Reviewer #3 (Public review):
Summary:
In the presented work, the authors investigate spectral staining in axons of the sciatic nerve, where the MPS has been detected before using STED microscopy. They employ 3D-dSTORM in tissue sections and analyze the data, measuring localization of clusters on the axon perimeter and the relative distribution of those. From these data the conclude that large gaps in spectrum localizations exist and that clusters around the axon exist that are spaced at 200nm.
Major Comments:
(1) The presented data are at times overinterpreted, and the discussion lacks a critical view of the data. For example, the statement "...Unlike previous suggestions from qualitative evidence in cultured neurons (REfs), βII‑spectrin distribution in MPS segments of peripheral nerves is discontinuous, with extensive stretches of the perimeter lacking βII‑spectrin." is quite strong, given it is based on immunofluorescence staining and dSTORM microscopy in tissue. Absence of evidence of staining is not evidence of absence.
(2) The authors claim in the abstract that "The number of these clusters scales linearly with the axonal perimeter, maintaining a constant membrane occupancy of ~20% across varying axon diameters." Again, this is from a cut through an axon, while measuring the density of clusters on the perimeter.
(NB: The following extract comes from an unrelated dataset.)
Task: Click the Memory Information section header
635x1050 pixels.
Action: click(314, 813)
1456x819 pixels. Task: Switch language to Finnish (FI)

If they claim area occupancy, an area should be imaged, and the dots (clusters) should be measured in surface coverage in a 2D projection of the axonal surface.
(3) In general, this reviewer suggests being a bit more moderate in statements such as: "These findings challenge simplified models of the MPS based on cultured systems and demonstrate that the MPS in peripheral nerves is composed of discrete structural units." These statements are bold from the relatively few measurements in a single method and a single viewpoint. Especially when considering that techniques such as dSTORM depend extremely highly on labeling density, and apparent clustering of localization is highly prone to misinterpretation. If the authors desire to make such statements, working with endogenously labeled protein would be warranted. The authors should at least hedge such statements.
(4) If the authors want to make statements about general organization, why do they not compare adjacent cuts through the axon? If there are continuous spectrin filaments, the clusters should appear at the same site across repeated cuts through the axon.
Besides this, this reviewer welcomes the effort that has been made to establish dSTORM in tissue sections and to investigate the MPS in native tissue.